Set down exactly the lines that run from the line with "Task: Click the code" to the end of the data, and nothing else.

[Pixel coordinate grounding data]
************
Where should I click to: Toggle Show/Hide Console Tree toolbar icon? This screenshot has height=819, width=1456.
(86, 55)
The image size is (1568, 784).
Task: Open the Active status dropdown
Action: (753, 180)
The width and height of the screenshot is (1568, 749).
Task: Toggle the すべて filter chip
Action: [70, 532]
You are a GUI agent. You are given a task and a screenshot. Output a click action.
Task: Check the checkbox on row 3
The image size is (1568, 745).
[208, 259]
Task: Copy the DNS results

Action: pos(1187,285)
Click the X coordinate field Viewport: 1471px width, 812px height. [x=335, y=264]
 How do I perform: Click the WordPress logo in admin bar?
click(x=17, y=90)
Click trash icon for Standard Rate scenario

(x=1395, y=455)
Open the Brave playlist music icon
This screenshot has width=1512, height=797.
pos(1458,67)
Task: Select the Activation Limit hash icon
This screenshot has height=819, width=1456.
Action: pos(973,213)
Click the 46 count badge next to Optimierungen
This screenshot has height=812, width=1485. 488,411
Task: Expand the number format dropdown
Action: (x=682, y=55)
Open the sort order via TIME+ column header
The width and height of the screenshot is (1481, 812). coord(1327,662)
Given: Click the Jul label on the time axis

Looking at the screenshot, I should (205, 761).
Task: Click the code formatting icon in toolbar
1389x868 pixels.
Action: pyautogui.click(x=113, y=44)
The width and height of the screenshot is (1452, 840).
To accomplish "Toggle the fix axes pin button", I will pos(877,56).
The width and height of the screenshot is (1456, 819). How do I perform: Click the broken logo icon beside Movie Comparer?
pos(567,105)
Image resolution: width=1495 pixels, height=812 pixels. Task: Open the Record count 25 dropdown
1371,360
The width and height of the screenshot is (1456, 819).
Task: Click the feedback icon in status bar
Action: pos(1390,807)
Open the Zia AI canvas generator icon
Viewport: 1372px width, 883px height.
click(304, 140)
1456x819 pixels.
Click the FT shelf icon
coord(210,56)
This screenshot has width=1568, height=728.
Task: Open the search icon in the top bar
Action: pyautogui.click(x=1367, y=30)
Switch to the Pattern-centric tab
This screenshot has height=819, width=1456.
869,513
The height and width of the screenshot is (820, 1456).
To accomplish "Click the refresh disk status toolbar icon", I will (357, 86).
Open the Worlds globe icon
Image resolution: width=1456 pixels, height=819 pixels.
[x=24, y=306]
************
TASK SOLUTION
Task: Click the code formatting icon in toolbar
1389x868 pixels.
Action: pyautogui.click(x=113, y=44)
The width and height of the screenshot is (1452, 840).
To accomplish "Toggle the fix axes pin button", I will pos(877,56).
The width and height of the screenshot is (1456, 819). How do I perform: Click the broken logo icon beside Movie Comparer?
pos(567,105)
Image resolution: width=1495 pixels, height=812 pixels. Task: Open the Record count 25 dropdown
1371,360
The width and height of the screenshot is (1456, 819).
Task: Click the feedback icon in status bar
Action: pos(1390,807)
Open the Zia AI canvas generator icon
Viewport: 1372px width, 883px height.
click(304, 140)
1456x819 pixels.
Click the FT shelf icon
coord(210,56)
This screenshot has width=1568, height=728.
Task: Open the search icon in the top bar
Action: pyautogui.click(x=1367, y=30)
Switch to the Pattern-centric tab
This screenshot has height=819, width=1456.
869,513
The height and width of the screenshot is (820, 1456).
To accomplish "Click the refresh disk status toolbar icon", I will (357, 86).
Open the Worlds globe icon
Image resolution: width=1456 pixels, height=819 pixels.
[x=24, y=306]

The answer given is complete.